The fastest way to get started is using Docker Compose.

1. Clone this repository

git clone https://github.com/FujitsuResearch/FieldWork_Knowledge.git
cd FieldWork_Knowledge

2. Download the Knowledge Graph Dataset

Clone the dataset from Hugging Face into the neo4j_import/ directory:

cd neo4j_import
git lfs install
git clone https://huggingface.co/datasets/Fujitsu/FieldWork_Knowledge_Dataset
cd FieldWork_Knowledge_Dataset
unzip "*.zip"
cd ../..

Note

You need to accept the terms of use on the Hugging Face dataset page before cloning. Also apply on the FieldWorkArena page at the same time. Some .graphml files are compressed as .zip archives. The unzip command above extracts them.

3. Set up environment variables

cp .env.sample .env

Edit .env with your settings:

OPENAI_API_KEY=your-openai-api-key
NEO4J_URI=bolt://localhost:7488
NEO4J_USER=neo4j
NEO4J_PASSWORD=your-password

4. Install Python dependencies

python -m venv .venv
source .venv/bin/activate
pip install -r requirements.txt

5. Start Neo4j

docker compose up -d

Wait a few minutes for Neo4j to start up. You can check if Neo4j is ready by running:

docker compose logs neo4j | grep "Started."
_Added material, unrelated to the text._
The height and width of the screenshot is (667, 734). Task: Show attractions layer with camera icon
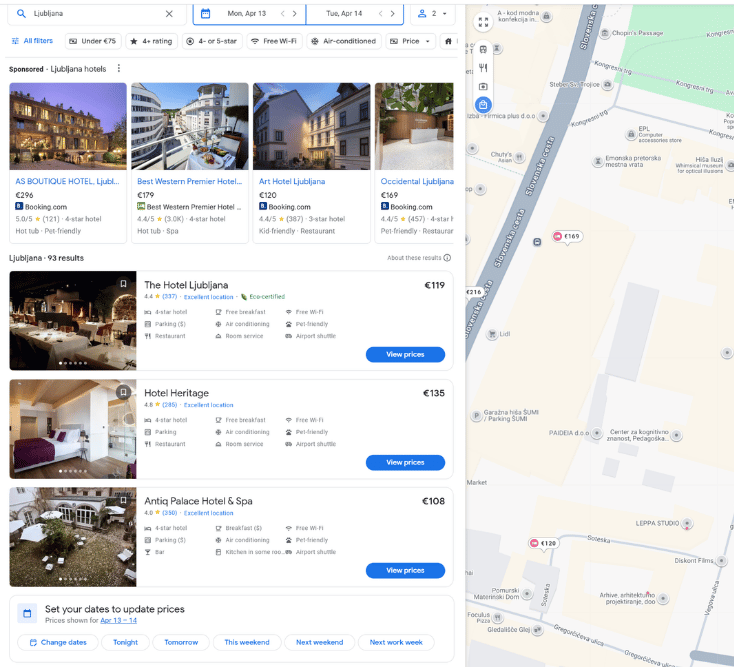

Or access the Neo4j Browser at http://localhost:7588 to confirm it's running.

Tip

To add new datasets to Neo4j, place them in neo4j_import/ and add a volume mount in docker-compose.yml:

volumes:
  - ./neo4j_import/YourNewDataset:/var/lib/neo4j/import/YourNewDataset

Then restart Neo4j with docker compose down && docker compose up -d.

Note

The Neo4j Docker image changes ownership of mounted directories to UID 7474 (neo4j user). If you need to modify files in neo4j_import/ after starting Neo4j, you may need to use sudo or restore ownership:

sudo chown -R $(id -u):$(id -g) neo4j_import/

6. Import Knowledge Graph data

cd script
bash run_clear.sh    # Clear existing data
bash run_import.sh   # Import GraphML file

By default, this imports kg_factory_incident_count.graphml. To import a different file, edit script/run_import.sh:

# Example (kg_factory):
FILE_PATH="FieldWork_Knowledge_Dataset/kg_factory/kg_factory_incident_count.graphml"

Note

The FieldWork_Knowledge_Dataset contains multiple domains (factory, retail, warehouse, etc.). See the dataset repository for the full list of available .graphml files.

Tip

You can visualize the imported graph in the Neo4j Browser at http://localhost:7588. Try running the following Cypher query to see the graph structure:

MATCH (n)-[r]->(m) RETURN n, r, m LIMIT 100

7. Run the demos

Demo 1: Knowledge Graph QA - Ask questions about the knowledge graph:

bash run_kg_rag.sh

Demo 2: Episode Retriever - Search for relevant video episodes (uses imported data):

bash run_episode_retriever.sh

This will search for episodes matching the query and output time ranges like:

Episode 1: 0.0s - 30.0s (relevance: 0.85)
Episode 2: 30.0s - 60.0s (relevance: 0.72)
...

Tip

Edit the QUERY variable in each script to try different queries:

# In run_kg_rag.sh
QUERY="What is the person in the video doing?"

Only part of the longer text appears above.